> What you need to do
Under no circumstances alter the records; copy each one exactly.

> Available records
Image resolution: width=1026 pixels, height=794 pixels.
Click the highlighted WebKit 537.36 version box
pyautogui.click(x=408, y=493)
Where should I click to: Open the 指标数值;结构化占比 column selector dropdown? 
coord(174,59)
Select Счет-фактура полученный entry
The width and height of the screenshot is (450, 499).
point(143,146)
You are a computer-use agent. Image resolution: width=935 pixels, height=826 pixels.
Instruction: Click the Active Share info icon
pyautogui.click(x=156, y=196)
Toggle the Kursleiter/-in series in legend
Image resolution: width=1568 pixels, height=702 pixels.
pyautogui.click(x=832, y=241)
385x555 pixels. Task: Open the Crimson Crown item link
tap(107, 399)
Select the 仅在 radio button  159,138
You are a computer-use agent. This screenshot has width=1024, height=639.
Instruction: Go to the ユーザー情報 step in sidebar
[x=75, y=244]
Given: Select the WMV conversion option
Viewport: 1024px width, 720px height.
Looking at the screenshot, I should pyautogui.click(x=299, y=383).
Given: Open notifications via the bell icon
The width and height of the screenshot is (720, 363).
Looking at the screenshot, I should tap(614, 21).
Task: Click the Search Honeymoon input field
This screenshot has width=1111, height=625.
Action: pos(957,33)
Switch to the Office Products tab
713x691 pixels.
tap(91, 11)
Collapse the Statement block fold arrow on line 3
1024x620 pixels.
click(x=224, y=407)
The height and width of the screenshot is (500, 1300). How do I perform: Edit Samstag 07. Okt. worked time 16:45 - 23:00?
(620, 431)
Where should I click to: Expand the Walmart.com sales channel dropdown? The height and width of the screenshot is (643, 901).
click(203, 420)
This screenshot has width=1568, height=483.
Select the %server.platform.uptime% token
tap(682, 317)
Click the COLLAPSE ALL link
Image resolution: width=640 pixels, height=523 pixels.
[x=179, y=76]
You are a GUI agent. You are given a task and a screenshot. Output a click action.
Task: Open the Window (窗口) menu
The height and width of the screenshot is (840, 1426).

> Exercise output
Image resolution: width=1026 pixels, height=794 pixels.
Click the highlighted WebKit 537.36 version box
pyautogui.click(x=408, y=493)
Where should I click to: Open the 指标数值;结构化占比 column selector dropdown? 
coord(174,59)
Select Счет-фактура полученный entry
The width and height of the screenshot is (450, 499).
point(143,146)
You are a computer-use agent. Image resolution: width=935 pixels, height=826 pixels.
Instruction: Click the Active Share info icon
pyautogui.click(x=156, y=196)
Toggle the Kursleiter/-in series in legend
Image resolution: width=1568 pixels, height=702 pixels.
pyautogui.click(x=832, y=241)
385x555 pixels. Task: Open the Crimson Crown item link
tap(107, 399)
Select the 仅在 radio button  159,138
You are a computer-use agent. This screenshot has width=1024, height=639.
Instruction: Go to the ユーザー情報 step in sidebar
[x=75, y=244]
Given: Select the WMV conversion option
Viewport: 1024px width, 720px height.
Looking at the screenshot, I should pyautogui.click(x=299, y=383).
Given: Open notifications via the bell icon
The width and height of the screenshot is (720, 363).
Looking at the screenshot, I should tap(614, 21).
Task: Click the Search Honeymoon input field
This screenshot has width=1111, height=625.
Action: pos(957,33)
Switch to the Office Products tab
713x691 pixels.
tap(91, 11)
Collapse the Statement block fold arrow on line 3
1024x620 pixels.
click(x=224, y=407)
The height and width of the screenshot is (500, 1300). How do I perform: Edit Samstag 07. Okt. worked time 16:45 - 23:00?
(620, 431)
Where should I click to: Expand the Walmart.com sales channel dropdown? The height and width of the screenshot is (643, 901).
click(203, 420)
This screenshot has width=1568, height=483.
Select the %server.platform.uptime% token
tap(682, 317)
Click the COLLAPSE ALL link
Image resolution: width=640 pixels, height=523 pixels.
[x=179, y=76]
You are a GUI agent. You are given a task and a screenshot. Output a click action.
Task: Open the Window (窗口) menu
The height and width of the screenshot is (840, 1426).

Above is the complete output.